**Task statement:** Return the lines of the listing below unchanged, starting at the line that contains "Submit the waitlist registration" and ending at the last line of the listing.

Stored items from a collection
####

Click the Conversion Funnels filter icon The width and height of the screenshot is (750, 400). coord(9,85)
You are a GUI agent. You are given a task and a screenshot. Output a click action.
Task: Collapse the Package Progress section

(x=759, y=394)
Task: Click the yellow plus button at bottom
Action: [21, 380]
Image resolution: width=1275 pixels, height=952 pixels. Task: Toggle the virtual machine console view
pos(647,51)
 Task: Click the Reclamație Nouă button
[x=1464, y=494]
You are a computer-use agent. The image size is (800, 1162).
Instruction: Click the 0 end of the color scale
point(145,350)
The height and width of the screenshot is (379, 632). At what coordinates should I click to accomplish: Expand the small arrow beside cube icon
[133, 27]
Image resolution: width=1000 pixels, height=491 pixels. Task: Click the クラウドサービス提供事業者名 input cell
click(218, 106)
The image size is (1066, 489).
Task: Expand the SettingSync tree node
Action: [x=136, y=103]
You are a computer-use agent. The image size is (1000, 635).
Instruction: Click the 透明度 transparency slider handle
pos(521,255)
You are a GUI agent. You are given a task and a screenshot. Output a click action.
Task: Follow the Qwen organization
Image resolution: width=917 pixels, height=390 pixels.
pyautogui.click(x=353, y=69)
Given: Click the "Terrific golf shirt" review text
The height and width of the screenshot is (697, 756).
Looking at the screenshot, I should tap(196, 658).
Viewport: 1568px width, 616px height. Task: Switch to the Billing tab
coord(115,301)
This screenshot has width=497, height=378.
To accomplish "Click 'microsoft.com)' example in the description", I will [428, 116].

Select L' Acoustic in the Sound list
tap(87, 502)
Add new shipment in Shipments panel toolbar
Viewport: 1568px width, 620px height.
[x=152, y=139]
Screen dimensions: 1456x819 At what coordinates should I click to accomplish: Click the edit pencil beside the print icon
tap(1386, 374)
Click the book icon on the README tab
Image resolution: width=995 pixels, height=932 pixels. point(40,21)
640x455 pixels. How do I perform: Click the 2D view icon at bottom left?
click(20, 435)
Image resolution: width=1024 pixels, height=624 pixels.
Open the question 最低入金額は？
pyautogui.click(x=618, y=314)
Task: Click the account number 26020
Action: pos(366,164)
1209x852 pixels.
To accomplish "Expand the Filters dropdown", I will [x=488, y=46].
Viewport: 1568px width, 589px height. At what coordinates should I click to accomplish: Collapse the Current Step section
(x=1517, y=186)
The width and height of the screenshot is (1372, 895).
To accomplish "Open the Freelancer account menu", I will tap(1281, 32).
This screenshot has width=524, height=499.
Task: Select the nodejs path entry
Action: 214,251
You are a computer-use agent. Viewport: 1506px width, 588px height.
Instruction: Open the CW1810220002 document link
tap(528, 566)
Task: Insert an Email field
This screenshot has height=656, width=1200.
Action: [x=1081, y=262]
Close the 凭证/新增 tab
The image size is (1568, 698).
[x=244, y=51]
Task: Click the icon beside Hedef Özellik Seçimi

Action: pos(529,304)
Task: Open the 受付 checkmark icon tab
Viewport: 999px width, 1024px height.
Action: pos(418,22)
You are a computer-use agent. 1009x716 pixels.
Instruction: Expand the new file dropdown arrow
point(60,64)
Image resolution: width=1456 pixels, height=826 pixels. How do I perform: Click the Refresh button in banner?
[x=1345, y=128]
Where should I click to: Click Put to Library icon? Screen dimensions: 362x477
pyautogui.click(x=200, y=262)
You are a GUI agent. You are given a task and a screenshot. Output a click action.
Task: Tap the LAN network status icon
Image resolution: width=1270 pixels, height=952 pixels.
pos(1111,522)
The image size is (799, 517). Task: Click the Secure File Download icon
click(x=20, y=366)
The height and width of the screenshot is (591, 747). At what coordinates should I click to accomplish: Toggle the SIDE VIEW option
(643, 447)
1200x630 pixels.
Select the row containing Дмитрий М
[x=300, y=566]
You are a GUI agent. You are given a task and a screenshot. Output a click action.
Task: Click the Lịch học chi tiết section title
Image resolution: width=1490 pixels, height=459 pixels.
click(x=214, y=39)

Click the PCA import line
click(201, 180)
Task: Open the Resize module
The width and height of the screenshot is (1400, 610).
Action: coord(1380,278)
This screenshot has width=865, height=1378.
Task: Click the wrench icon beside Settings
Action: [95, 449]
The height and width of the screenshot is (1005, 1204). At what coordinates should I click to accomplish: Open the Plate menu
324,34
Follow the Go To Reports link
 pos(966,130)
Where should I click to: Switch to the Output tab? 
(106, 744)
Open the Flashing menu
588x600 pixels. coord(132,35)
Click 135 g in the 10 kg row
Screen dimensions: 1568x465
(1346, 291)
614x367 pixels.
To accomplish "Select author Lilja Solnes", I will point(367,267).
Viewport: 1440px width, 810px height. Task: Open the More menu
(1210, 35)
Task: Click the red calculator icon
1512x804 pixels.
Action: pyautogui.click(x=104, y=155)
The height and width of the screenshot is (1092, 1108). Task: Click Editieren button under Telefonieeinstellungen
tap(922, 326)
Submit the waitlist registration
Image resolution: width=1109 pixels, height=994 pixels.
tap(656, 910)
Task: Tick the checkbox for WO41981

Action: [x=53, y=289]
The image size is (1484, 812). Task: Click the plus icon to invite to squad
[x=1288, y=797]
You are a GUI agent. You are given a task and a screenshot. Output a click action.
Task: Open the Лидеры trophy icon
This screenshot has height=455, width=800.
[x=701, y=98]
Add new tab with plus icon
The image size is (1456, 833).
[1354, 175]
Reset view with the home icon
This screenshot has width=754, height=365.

####

**Solution for this problem:**
Submit the waitlist registration
Image resolution: width=1109 pixels, height=994 pixels.
tap(656, 910)
Task: Tick the checkbox for WO41981

Action: [x=53, y=289]
The image size is (1484, 812). Task: Click the plus icon to invite to squad
[x=1288, y=797]
You are a GUI agent. You are given a task and a screenshot. Output a click action.
Task: Open the Лидеры trophy icon
This screenshot has height=455, width=800.
[x=701, y=98]
Add new tab with plus icon
The image size is (1456, 833).
[1354, 175]
Reset view with the home icon
This screenshot has width=754, height=365.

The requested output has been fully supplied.